В 16 лет Стэплтон закончил школу и поступил в Художественный колледж Хорнси, душную атмосферу которого быстро возненавидел. Вскоре он бросил учебу и провел год «в окружении аквариумов, слушая Amon Düül и мастурбируя. В тот год я потерял интерес к кактусам. У меня была теплица, и обычно я проводил много времени, рисуя растения или просто ухаживая за ними, но Amon Düül все это сдул».

Стэплтон начал переписываться с любимыми краут-рокерами, разослав письма Kollectiv, Kraan, Guru Guru и Cluster. Все они были настолько удивлены, что какой-то англичанин следит за их творчеством, что несколько групп пригласили Стэплтона в гости. Вместе с Химаном они немедленно приступили к сборам. «Это была потрясающая поездка, – улыбается Стэплтон. – Мы съездили в Германию несколько раз. Я сделал обложку для альбома Cluster 1976 года Sowiesoso, но лейбл ее не принял. Сейчас даже не помню, что на ней было изображено. Фозергилл не хотел покидать Англию, он был очень тяжел на подъем, поэтому так и не поехал с нами. Несколько раз он присоединился к нам в поездках за пластинками в Амстердам и Париж, но до Италии, кажется, не добрался. Мне удивительно наблюдать, как сегодня краут-рок переиздают на CD, можно найти любые альбомы или статьи о том, что тогда происходило и на что похожа эта музыка. Но в те годы не было вообще никакой информации, все эти группы были едва известными. Европейские, скандинавские коллективы воспринимались как невероятное открытие, когда вы находили их пластинку. Большинство их оседало в секонд-хендах – рецензионные экземпляры, сразу поступавшие в продажу. Там всегда можно было найти что-нибудь невероятное, о чем никто никогда не слышал. Это было путешествие в неизведанное – гораздо увлекательнее, чем когда все то же самое подается тебе на блюдечке».

В 1973 году Стэплтон и Химан жили у Конни Планка и через него связались с Faust. Те пригласили их пожить в своей коммуне в Вюмме неподалеку от Гамбурга, но, когда ребята оказались у дверей, дома никого не было. В результате им пришлось ночевать на автобусной остановке. «Мы провели много времени с Kraan и Guru Guru, – вспоминает Стэплтон. – Ударник Guru Guru Мани Ноймайер был психом, очень милым. Та фотография на задней стороне Känguru, где он подпрыгивает в образе клоуна с засунутыми за пазуху руками, – такой он и есть на самом деле. Guru Guru постоянно джемили. У них дома вечно кто-нибудь играл». Guru Guru жили в коммуне близ Гейдельберга, прямо посреди леса, где проводили одну вечеринку за другой. Путешествуя по стране, Химан и Стэплтон проехались от гейдельбергской коммуны до Винтрупа, где обитали Kraan. У себя на родине Стэплтон подрабатывал дизайнером рекламных вывесок. Это позволяло ему оплачивать европейские паломничества, поездки в качестве роуди с гастролирующими Kraan и Guru Guru и студию звукозаписи, где был создан первый альбом Nurse.

----------

- [Требования]:
• a. Переведите на английский язык предложение «В результате им пришлось ночевать на автобусной остановке» из текста о Стэплтоне.
• b. Продолжите текст о Стэплтоне после его последнего предложения.

- [Строки данных]:

----------

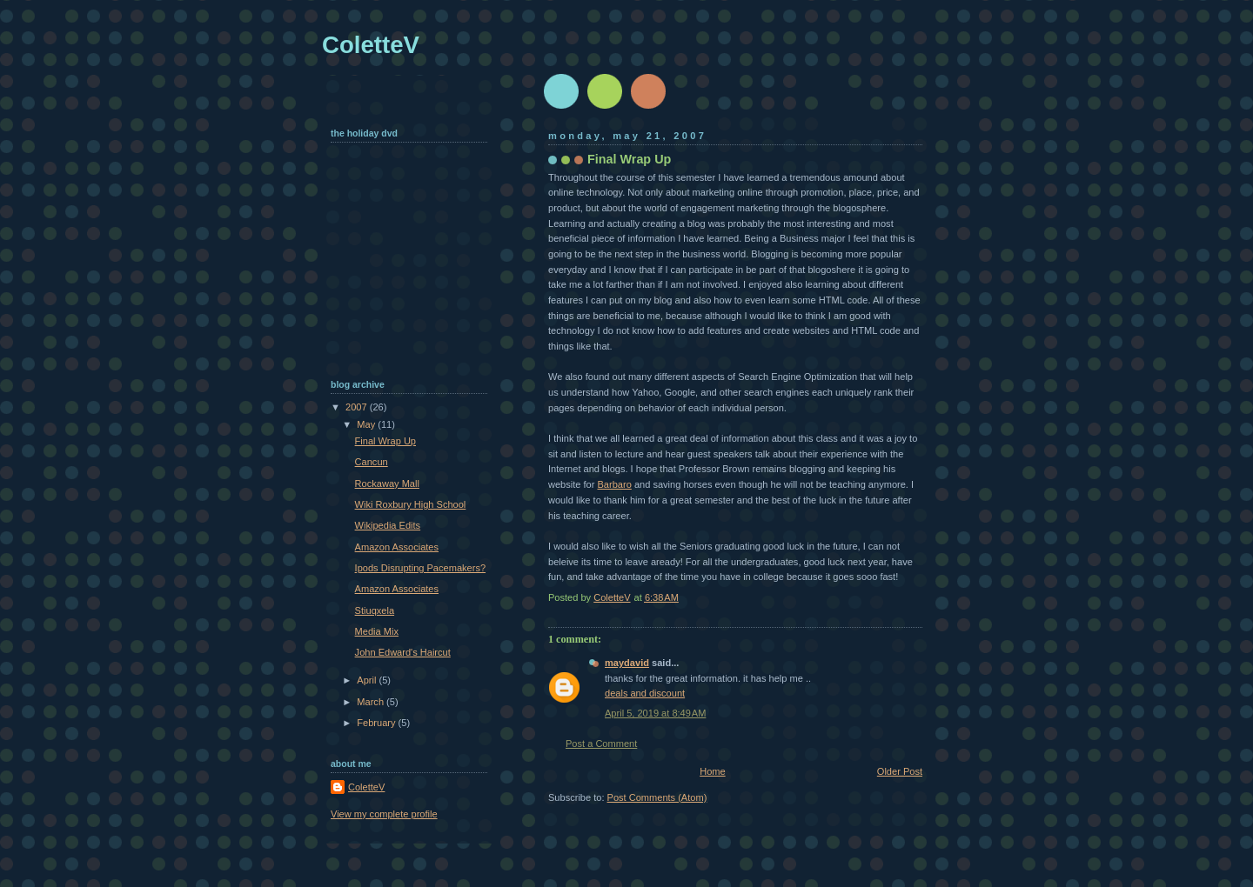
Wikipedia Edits (388, 525)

----------

- [Ответы на задания]:
• a. As a result, they had to spend the night at a bus stop.

• b.
В сентябре 1978 года Стэплтон работал в British Marketing Service на Уордор-стрит в Центральном Лондоне, где разговорился с местным звукоинженером Ники Роджерсом (не путать с Ником Роджерсом из Current 93). «Все произошло довольно внезапно, – говорит Стэплтон. – Помню, я красил окно и увидел Джона Клиза53, идущего по другой стороне улицы. Все в офисе бросили работу и подошли к окну, чтобы посмотреть на него. Он просто шел по улице с портфелем, но мы попадали на пол от смеха. Это было так странно – наблюдать за Клизом, который почти что исполнял свою знаменитую глупую походку. Именно после этого мы разговорились с Ники.

Он сказал, что может помочь мне арендовать студию задешево, если меня это интересует, а я ответил, что действительно играю в группе, – продолжает Стивен. – Это было полное вранье, а он спросил: „Как насчет этих выходных?“ И я согласился». Тем же вечером Стэплтон позвонил Фозергиллу и Патаку, уговорив их купить какие-нибудь инструменты. Фозергилл купил электрогитару, педаль – усилитель высоких частот и кольцевой модулятор, Патак нашел старый синтезатор, а Стэплтон притащил ящик игрушек и электронных устройств. «У нас не было никаких ролей, никто из нас прежде не держал инструменты в руках, – смеется Стэплтон. – Мы даже не репетировали. Джон купил гитару за четыре дня до сейшна. Я помню, как он сказал: „Боже, удивительно, насколько все это просто!“ Мы пришли и после тридцатисекундной настройки начали играть, не имея ни малейшего представления, сколько это будет продолжаться и какую форму примет. Все просто возникало по мере нашей работы, в основном вживую, с небольшим использованием овердаба».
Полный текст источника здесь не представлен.